Thomas went on his mission. The wan Bed Liner came readily enough. As the two drew near, Annie looked up from her purse and screamed:
"Mr. Walter— Oh—Mr. Walter!
"Is that you, Annie?" said the young man meekly.
"Oh, Mr. Walter!—and the Missis hunting high and low for you!"
"Does mother want to see me?" he asked, with a flush coming out on his pale cheek.
"She's been hunting for you high and low. Sure, she wants to see you. She wants you to come home. She's tried police and morgues and lawyers and advertising and detectives and rewards and everything. And then she took up clearvoyants. You'll go right home, won't you, Mr. Walter?"
"Gladly, if she wants me," said the young man. "Three years is a long time. I suppose I'll have to walk up, though, unless the street cars are giving free rides. I used to walk and beat that old plug team of bays we used to drive to the carriage. Have they got them yet?"
"They have," said Thomas, feelingly. "And they'll have 'em ten years from now. The life of the royal elephantibus truckhorseibus is one hundred and forty-nine years. I'm the coachman. Just got my reappointment five minutes ago. Let's all ride up in a surface car—that is—er—if Annie will pay the fares."
On the Broadway car Annie handed each one of the prodigals a nickel to pay the conductor.
"Seems to me you are mighty reckless the way you throw large sums of money around," said Thomas sarcastically.
"In that purse," said Annie decidedly, "is exactly $11.85. I shall take every cent of it to-morrow and give it to professor Cherubusco, the greatest man in the world."
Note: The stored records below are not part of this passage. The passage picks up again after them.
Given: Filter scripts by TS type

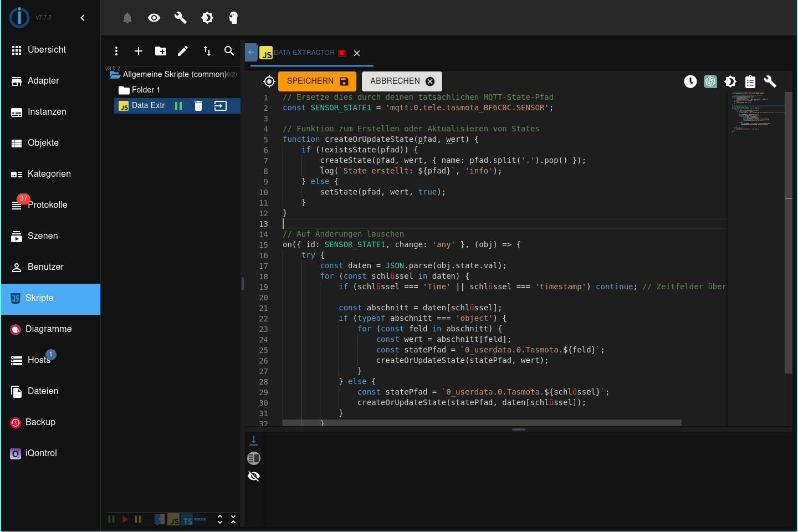Looking at the screenshot, I should [187, 520].
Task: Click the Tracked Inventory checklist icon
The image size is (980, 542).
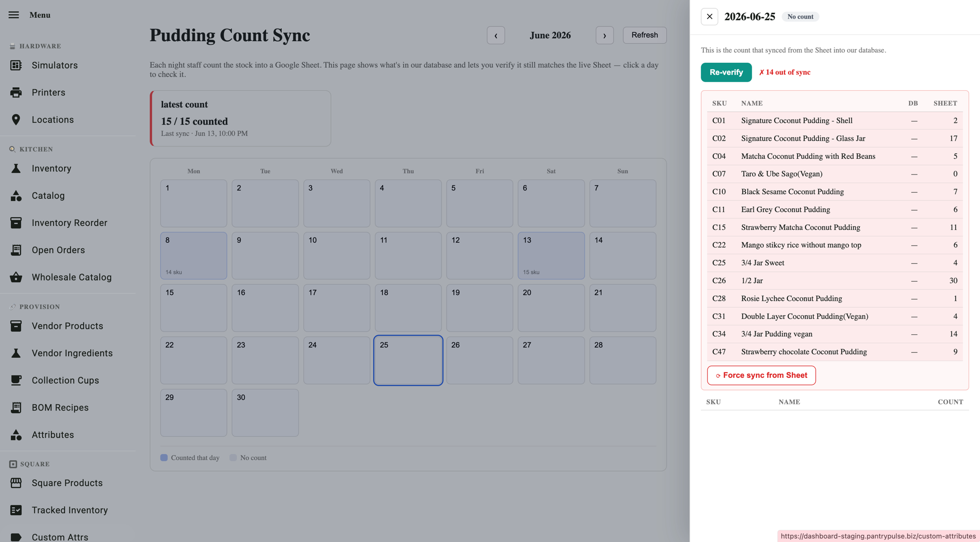Action: click(16, 510)
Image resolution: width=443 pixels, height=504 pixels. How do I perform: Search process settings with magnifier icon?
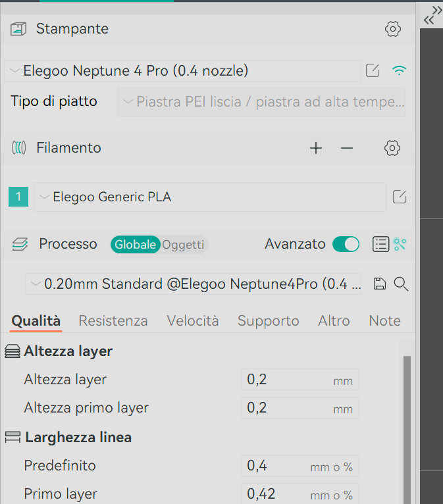click(x=401, y=284)

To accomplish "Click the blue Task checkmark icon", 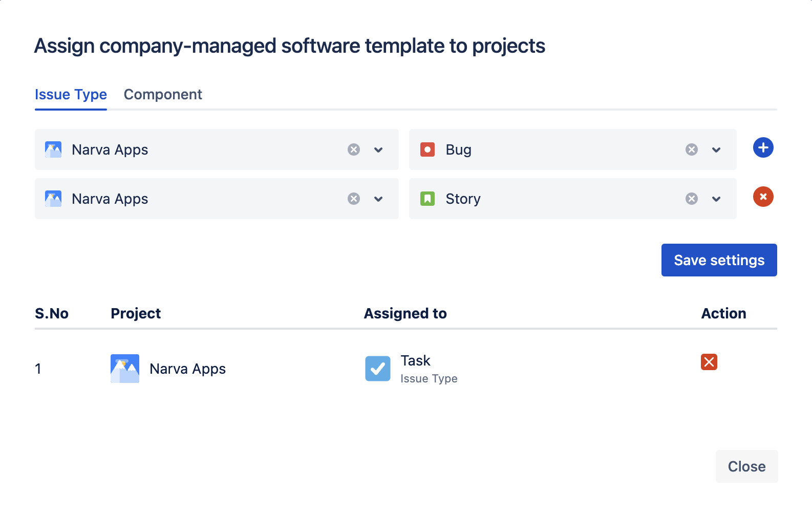I will [377, 369].
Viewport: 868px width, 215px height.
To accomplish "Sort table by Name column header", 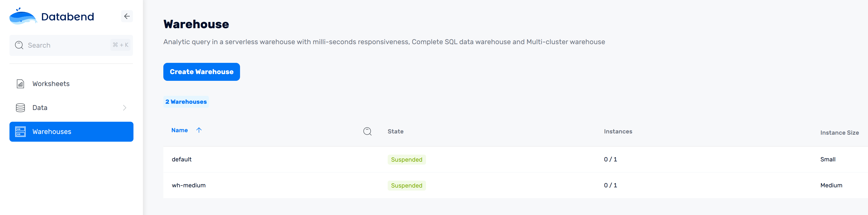I will point(180,130).

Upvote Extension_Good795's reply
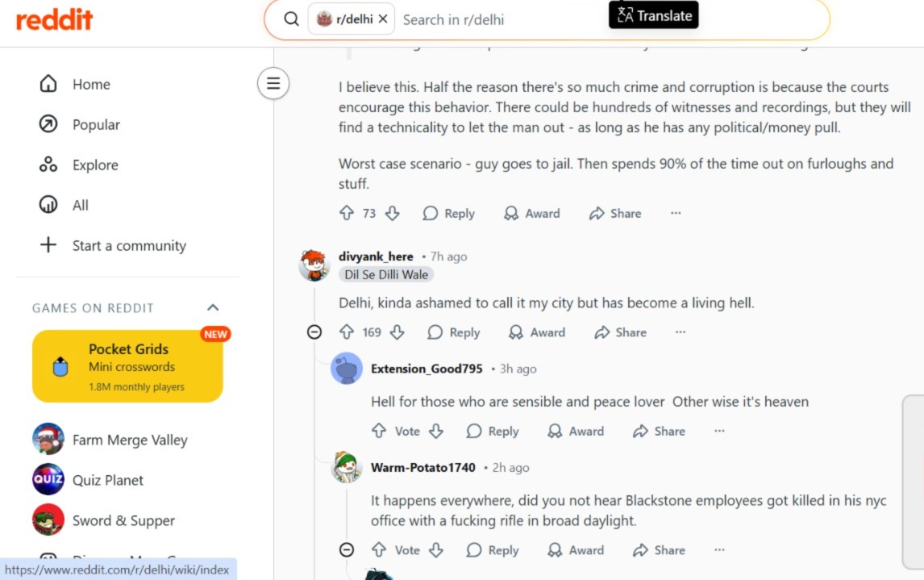click(x=379, y=432)
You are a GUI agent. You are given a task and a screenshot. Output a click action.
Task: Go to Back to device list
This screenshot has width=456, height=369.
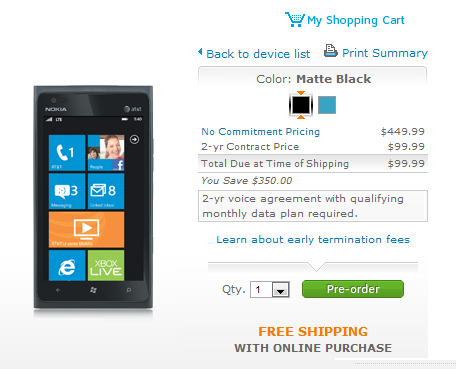[258, 54]

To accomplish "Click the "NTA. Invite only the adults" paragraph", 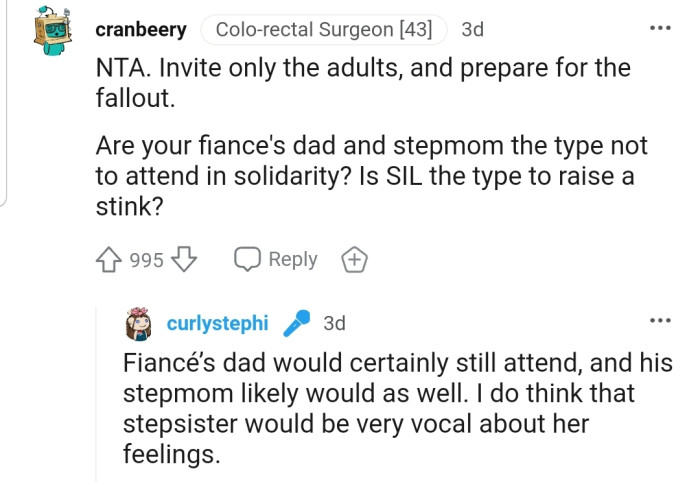I will [362, 82].
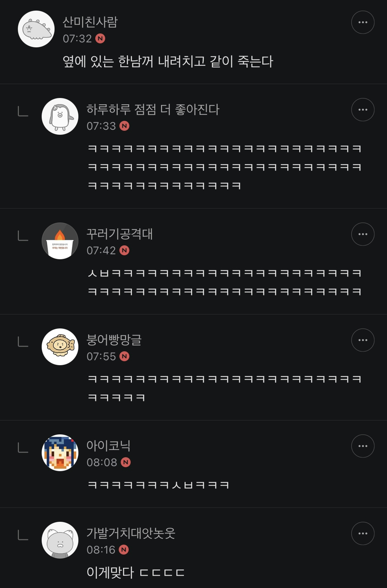The width and height of the screenshot is (387, 588).
Task: Open more options for 가발거치대앗놋웃's reply
Action: pyautogui.click(x=363, y=534)
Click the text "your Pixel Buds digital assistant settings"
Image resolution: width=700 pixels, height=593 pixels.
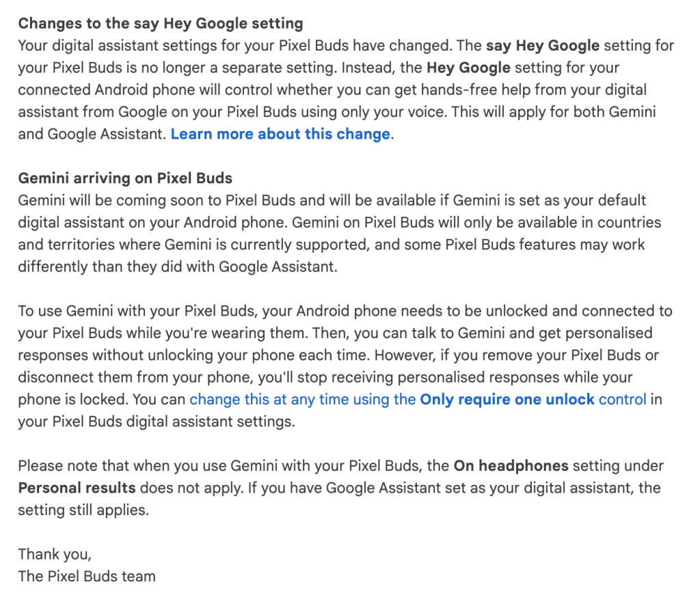pos(156,422)
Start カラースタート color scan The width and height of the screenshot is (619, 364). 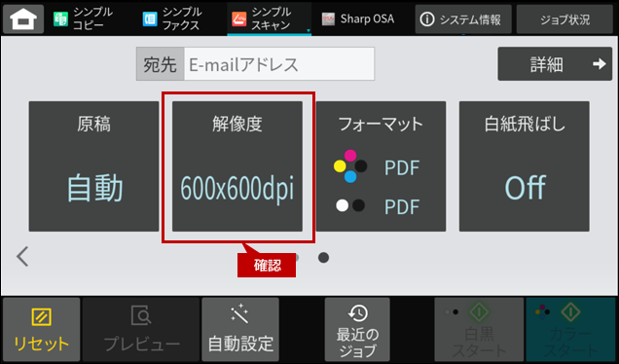point(570,329)
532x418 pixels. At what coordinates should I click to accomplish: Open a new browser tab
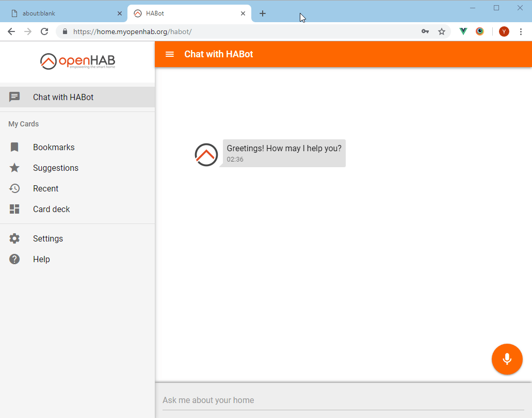coord(263,13)
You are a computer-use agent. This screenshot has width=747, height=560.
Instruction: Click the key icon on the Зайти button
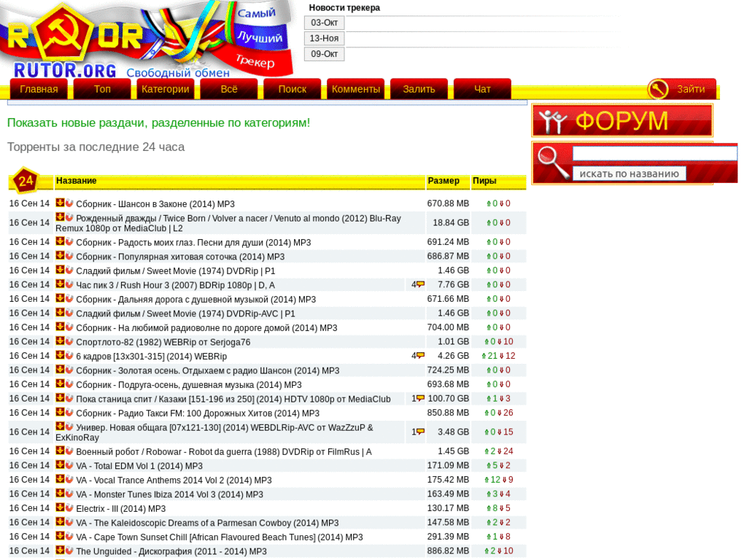pos(657,88)
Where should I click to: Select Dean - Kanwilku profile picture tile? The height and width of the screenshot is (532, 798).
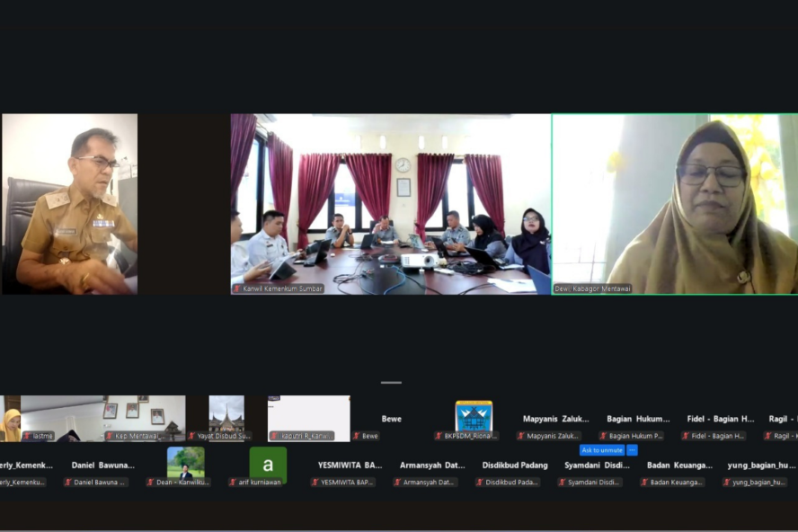point(185,462)
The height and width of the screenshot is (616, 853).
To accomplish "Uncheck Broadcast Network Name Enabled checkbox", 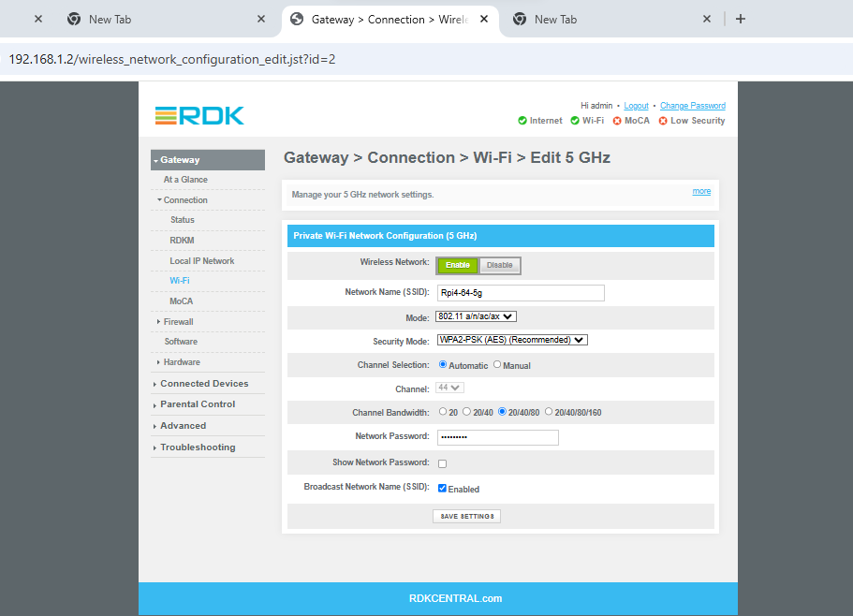I will click(442, 489).
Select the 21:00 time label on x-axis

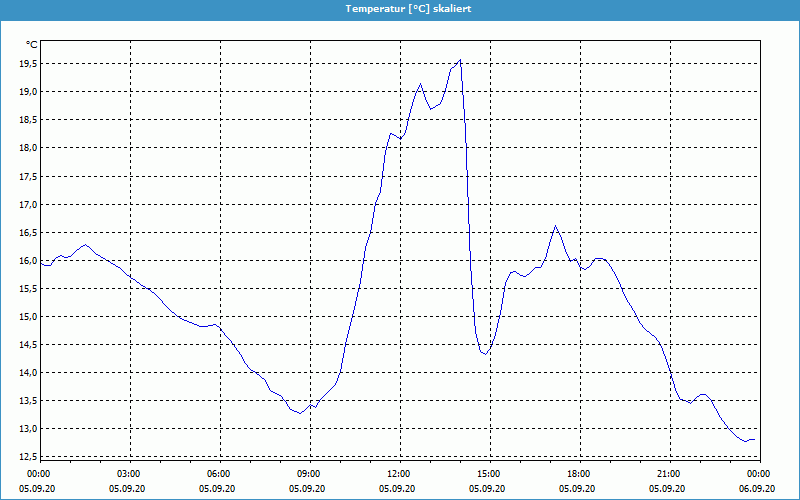(x=669, y=474)
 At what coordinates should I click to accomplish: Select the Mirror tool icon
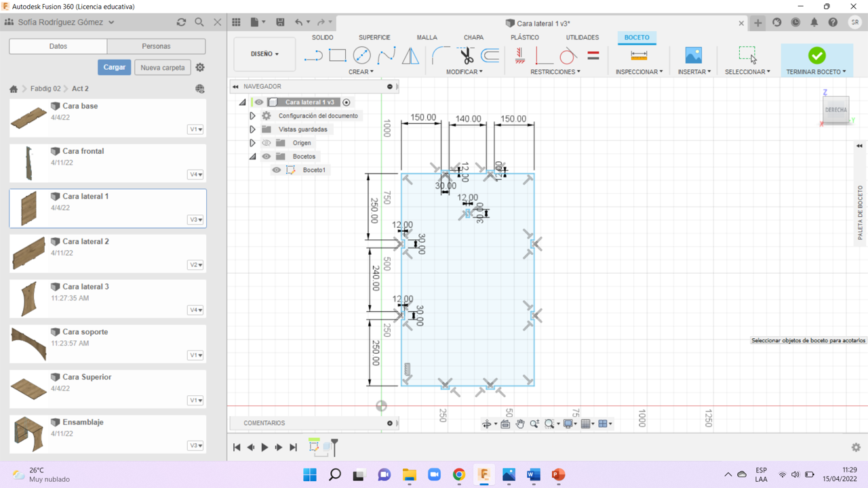click(x=411, y=56)
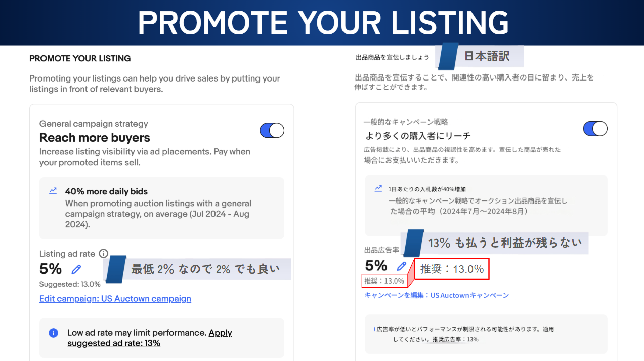The height and width of the screenshot is (361, 644).
Task: Click the Apply suggested ad rate: 13% link
Action: pyautogui.click(x=150, y=338)
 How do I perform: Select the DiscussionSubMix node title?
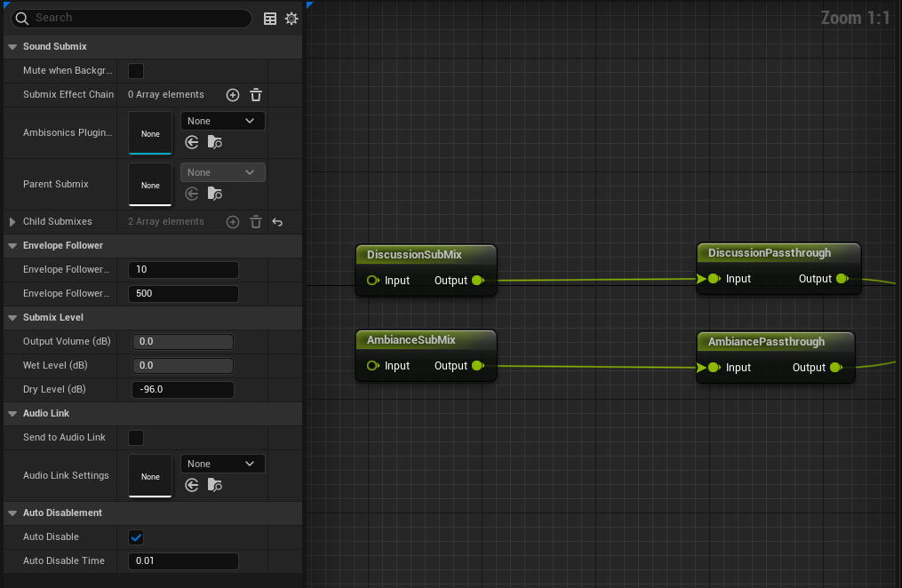415,255

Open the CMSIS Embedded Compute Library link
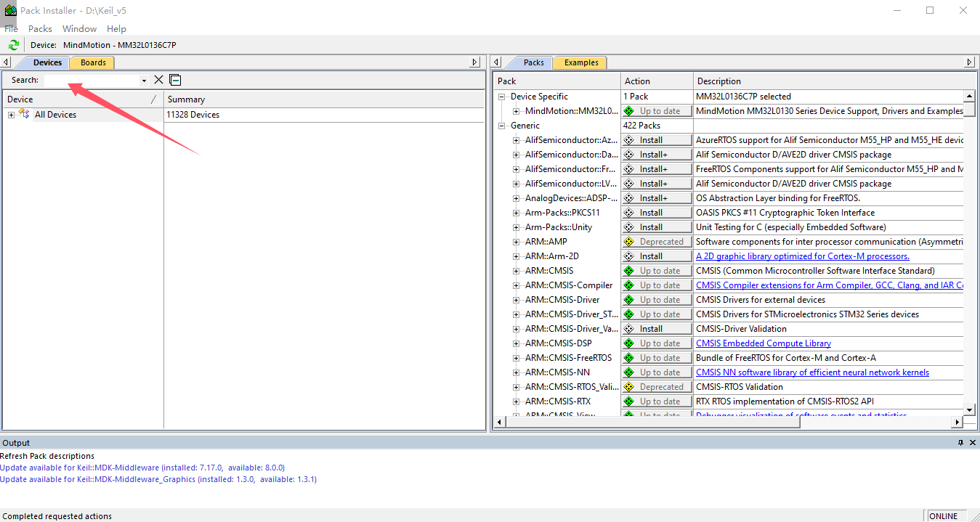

"Well," said Thomas, "I guess he must be a pretty fly guy to pipe off things the way he does. I'm glad his spooks told him where you could find me. If you'll give me his address, some day I'll go up there, myself, and shake his hand."
Presently Thomas moved tentatively in his seat, and thoughtfully felt an abrasion or two on his knees and his elbows.
"Say, Annie," said he confidentially, maybe it's one of the last dreams of booze, but I've a kind of a recollection of riding in an automobile with a swell guy that took me to a house full of eagles and arc lights. He fed me on biscuits and hot air, and then kicked me down the front steps. If it was the d t's, why am I so sore?"
"Shut up, you fool," said Annie.
"If I could find that funny guy's house," said Thomas, in conclusion, "I'd go up there some day and punch his nose for him."